§ What to do
Go through the lines below and tally those containing the string "agent". Respond with the number only.

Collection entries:
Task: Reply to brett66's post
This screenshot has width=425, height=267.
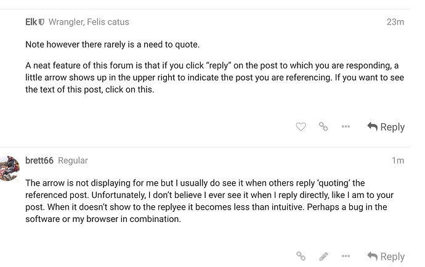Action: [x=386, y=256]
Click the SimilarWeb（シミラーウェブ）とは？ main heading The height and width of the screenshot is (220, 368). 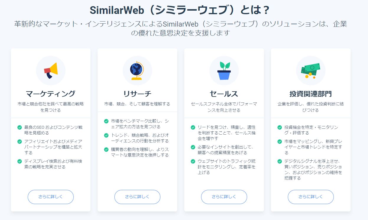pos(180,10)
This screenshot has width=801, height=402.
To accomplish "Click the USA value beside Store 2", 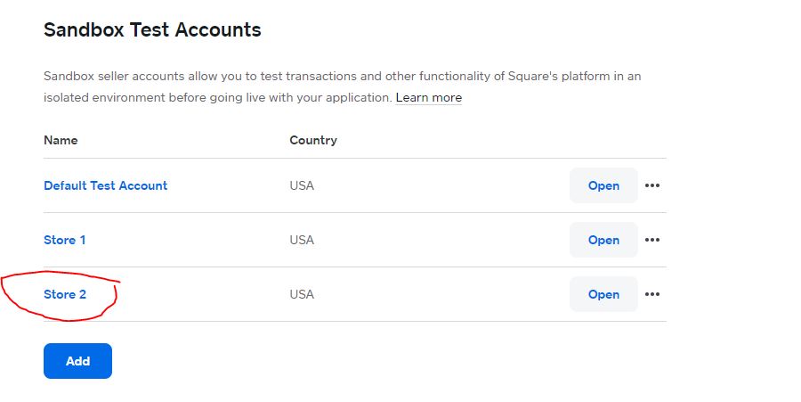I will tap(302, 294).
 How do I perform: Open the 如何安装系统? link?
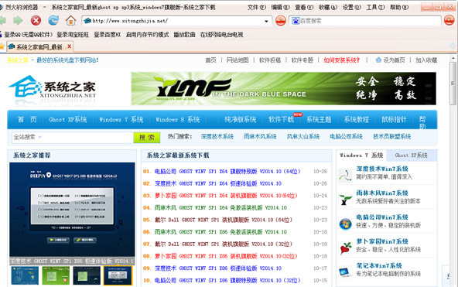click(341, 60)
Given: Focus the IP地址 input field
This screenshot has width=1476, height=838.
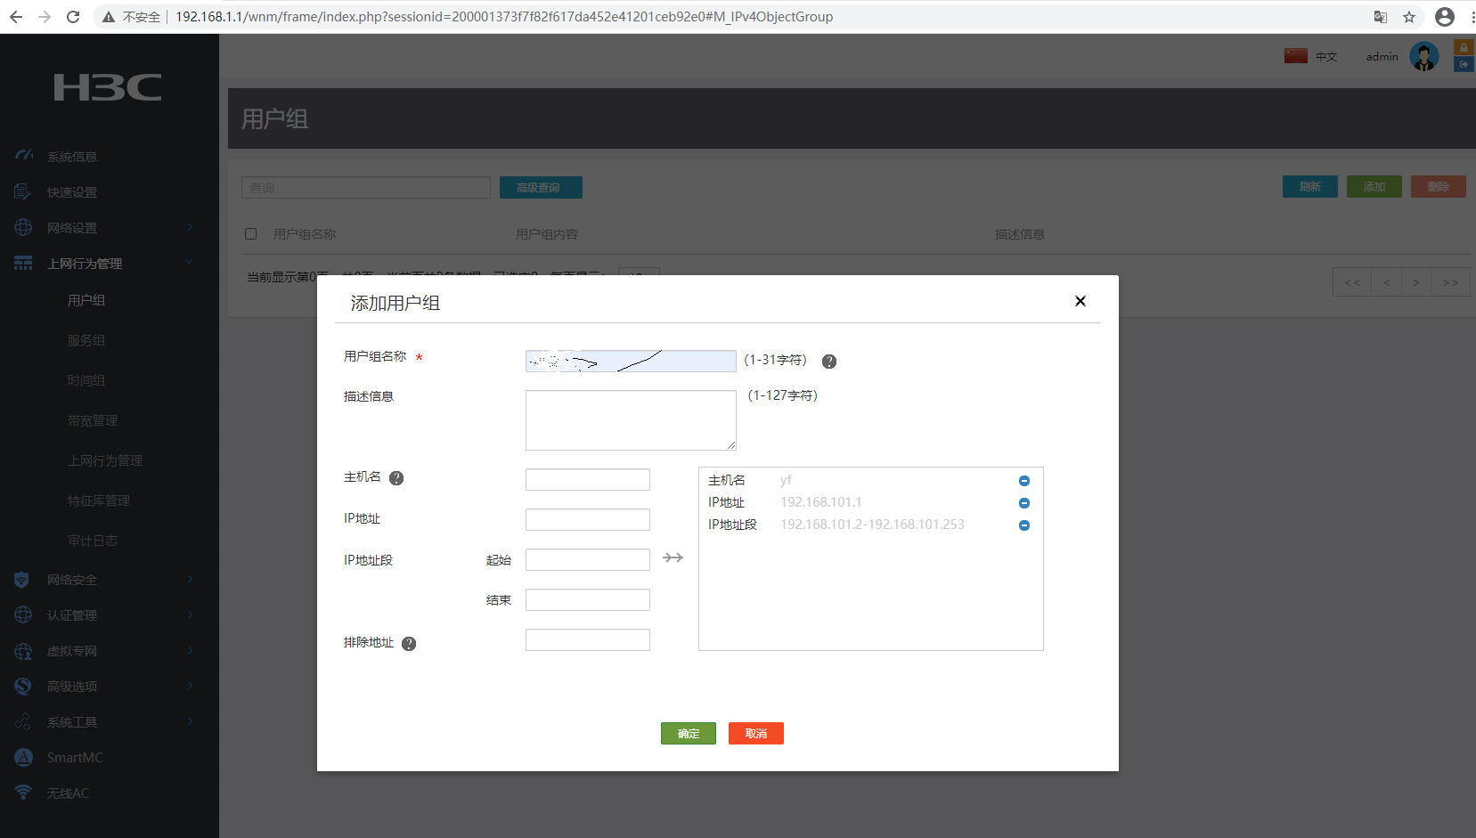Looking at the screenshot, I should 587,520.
--
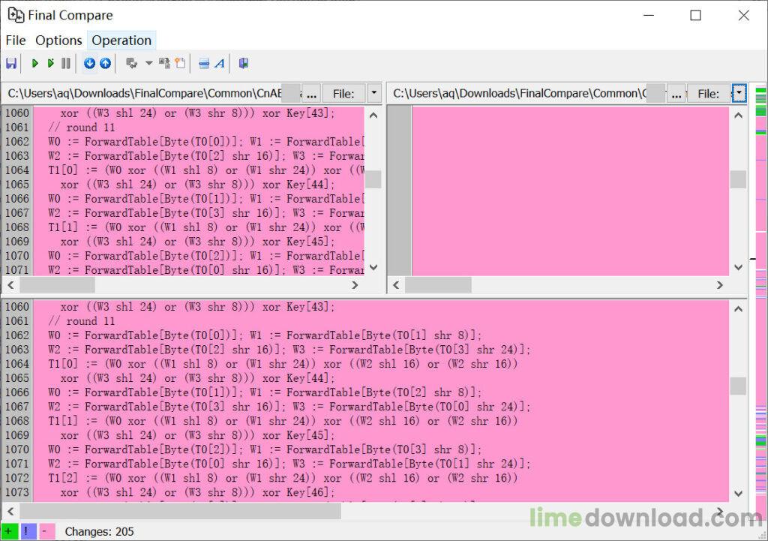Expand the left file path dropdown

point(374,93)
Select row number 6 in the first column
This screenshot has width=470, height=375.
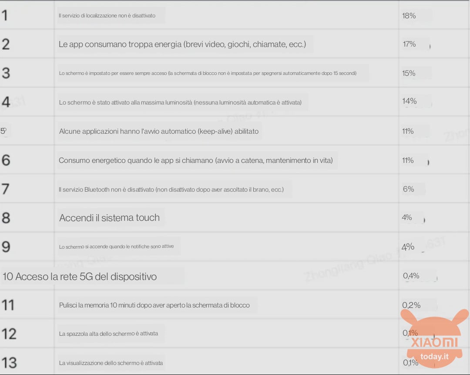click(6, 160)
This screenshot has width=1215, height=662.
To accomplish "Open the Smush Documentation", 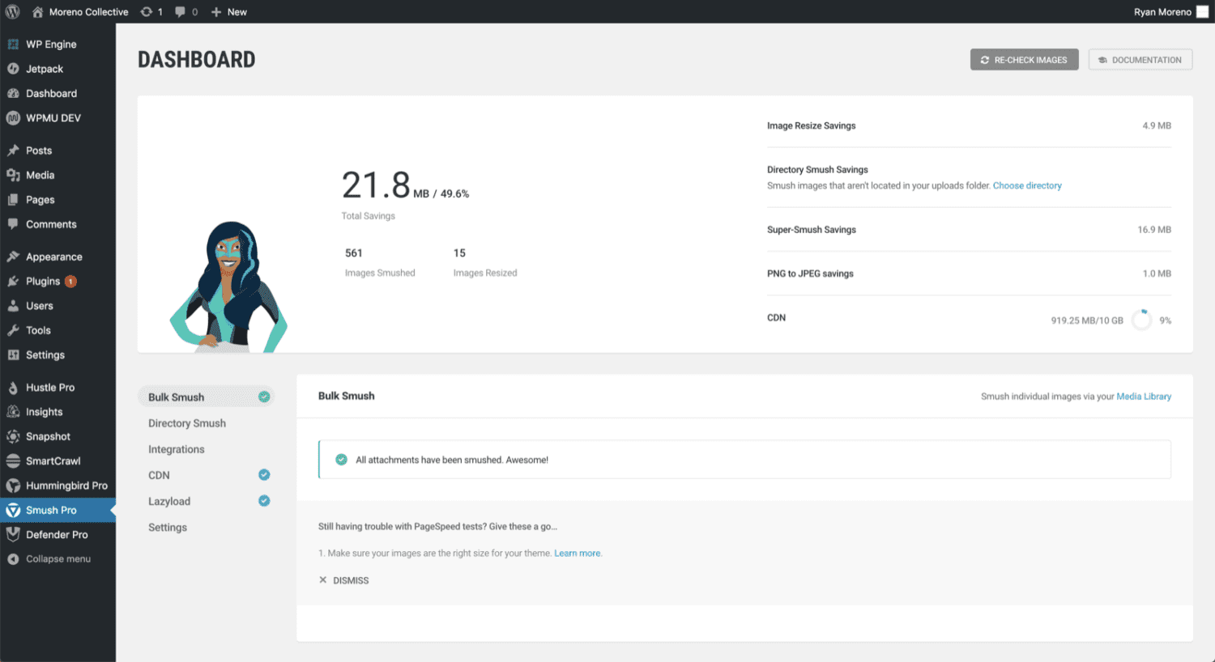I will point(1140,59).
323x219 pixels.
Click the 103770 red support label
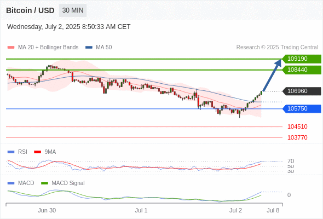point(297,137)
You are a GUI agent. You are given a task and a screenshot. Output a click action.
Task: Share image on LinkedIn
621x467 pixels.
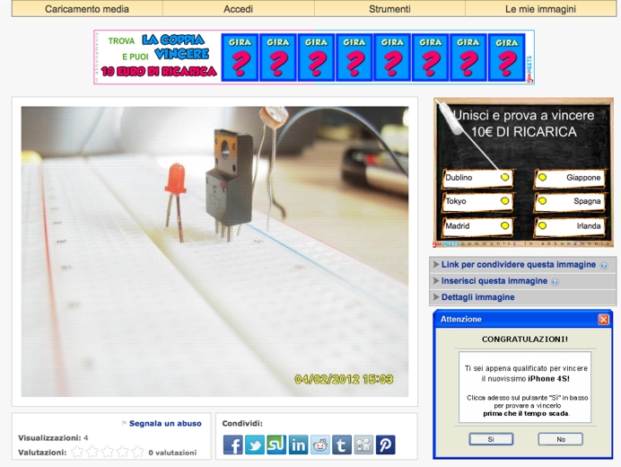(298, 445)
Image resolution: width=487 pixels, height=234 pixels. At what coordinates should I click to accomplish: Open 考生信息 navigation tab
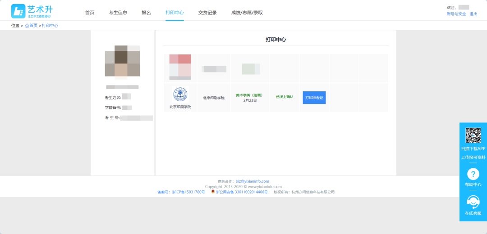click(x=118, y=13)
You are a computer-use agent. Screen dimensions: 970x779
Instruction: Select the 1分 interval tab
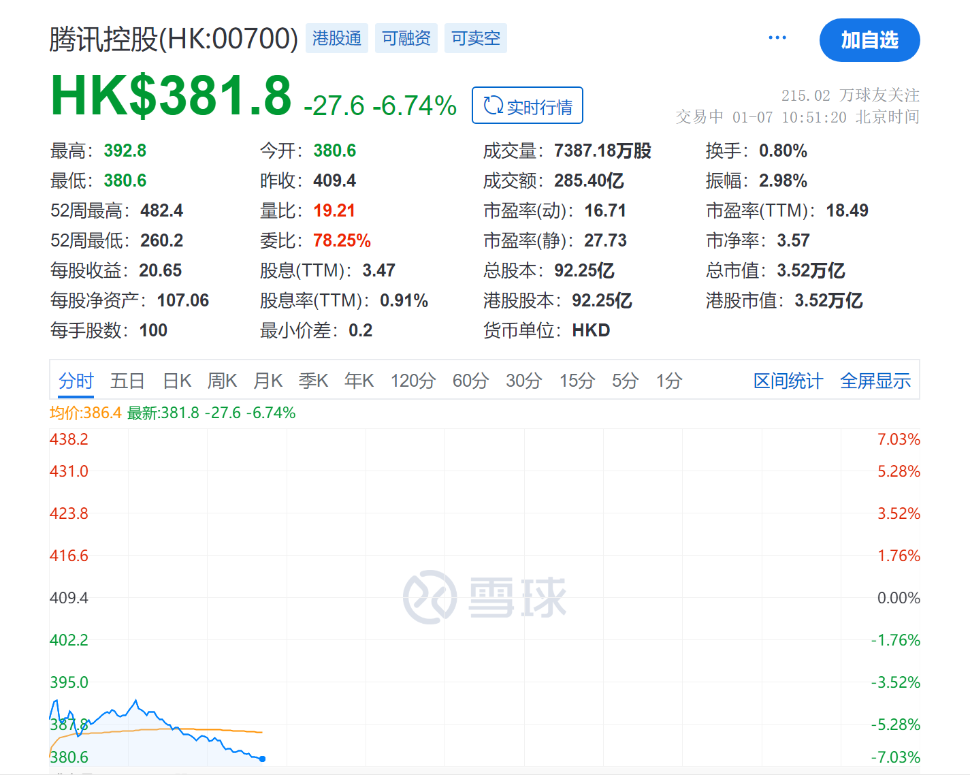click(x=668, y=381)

§ The completed task
2